Um potencial efeito positivo vai ser a mudança de atitude dos governos com relação à melhoria, reforço e diversificação dos serviços de saúde e dos sistemas de prestação de cuidados preventivos da população. Se os dirigentes políticos em Angola tomarem a sério os sustos (e o trágico panorama internacional) da Covid-19 e acreditando que são honestos (assumpção difícil de aceitar atendendo aos prevalecentes casos de corrupção e de falta de transparência, do conhecimento de todos - um subsídio de renda mensal de 16,9 milhões de Kwanzas para o presidente da Assembleia Nacional não tem classificação na gama de adjectivos da gramática da língua portuguesa), então o modelo de desenvolvimento vai acentuar a sua componente social e de redistribuição do rendimento nacional.
A política monetária poderá ter de abandonar a sua excessiva ortodoxia e voltar-se muito mais para o social e o desenvolvimento económico, descobrindo/inventando novos axiomas e teoremas que substituam as aproximações neo-clássicas e liberais que reforçam as bases capitalistas existentes. Ainda que não venha a ser em toda a extensão desta afirmação, a política monetária neo-liberal tenderá a seguir os novos fundamentos da possível Nova Ordem Global e não voltará a ser a mesma: inflexível, irascível, fechada sobre si mesma e convencida da sua verdade universal.
E o que vai acontecer com os sectores informais das economias, sobretudo em África (em Angola pode chegar a representar 60% da actividade económica geral)?
Ou será que tudo isto é mera especulação e o pós-Covid-19 assistirá a um revigoramento do sistema capitalista mundial e nacional - com mais ou menos tonalidades sociais, o capitalismo é o único sistema de organização e funcionamento das economias - tal como conseguiu sobreviver e robustecer- se face a outras crises mundiais, das quais a mais recente foi a de 2008-2009?
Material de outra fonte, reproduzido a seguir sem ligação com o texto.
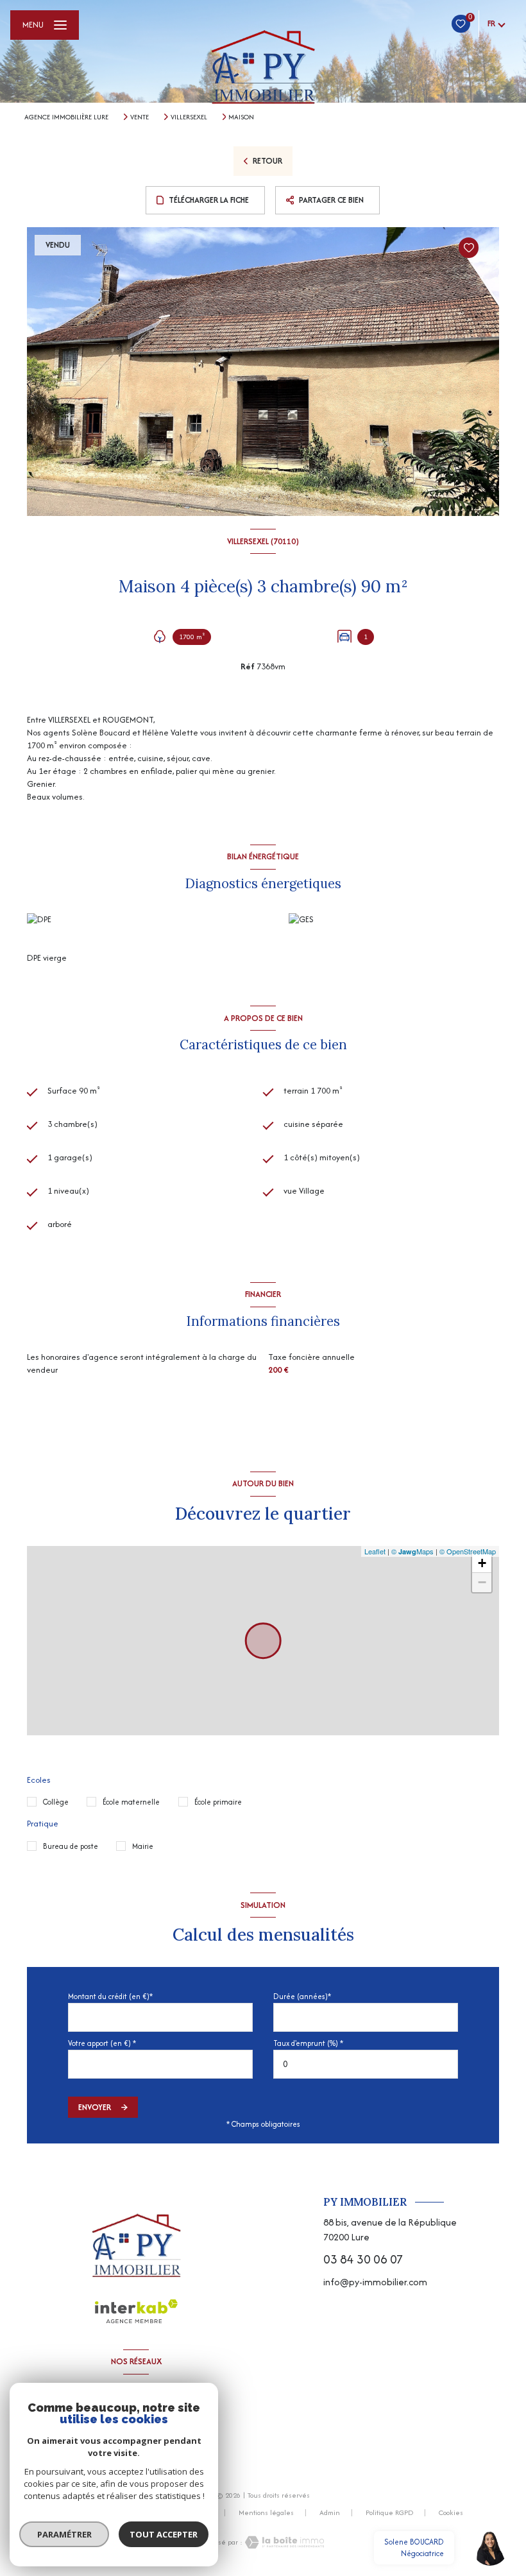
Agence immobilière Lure (66, 117)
O que não é especulação é a crise económica e social severíssima - que já vem de longe, não sendo cientificamente correcto culpá-la, sistematicamente, com a baixa do preço do barril de petróleo - sem horizonte temporal visível para ser ultrapassada. Segundo os meus cálculos e baseado num simples e modesto modelo de previsão económica dos meus arquivos de Excel, o efeito conjugado redução do preço do petróleo/Covid-19 vai traduzir-se numa quebra de actividade em 2020 de cerca de 4,5%-5,5%, projectando-se apenas para 2025 os sinais de uma recuperação positiva do PIB. Mas tudo vai depender de como a economia e a sociedade se reorganizarão, não valendo a pena, durante este interregno de tempo, pensar- se que a salvação estará no investimento estrangeiro, que não virá (ao menos nas quantidades que os poderes oficiais projectaram e o País desejou).
Portanto, chegou o momento para a agricultura desempenhar o seu papel, desde sempre adiado, e ocupar na estrutura económica e produtiva nacional um peso relativo acima de 15%, conferindo-lhe um lugar especial e passível de ser cumprido, de suporte à diversificação da economia, ao combate contra a pobreza e de melhoria na distribuição do rendimento nacional. Os investimentos, privados e públicos, para que esta alteração estrutural profunda, mas necessária e urgente, ganhe estatuto, podem ser estimados em 145 mil milhões USD até 2030 (13 mil milhões USD por ano) e uma taxa de crescimento média anual de 18,1%. Grandes números para grandes decisões. Alguém terá afirmado que, em situações de crises semelhantes a esta, os países devem ser dirigidos por generais, normalmente não titubeantes na tomada de decisões: podemos esperar isso?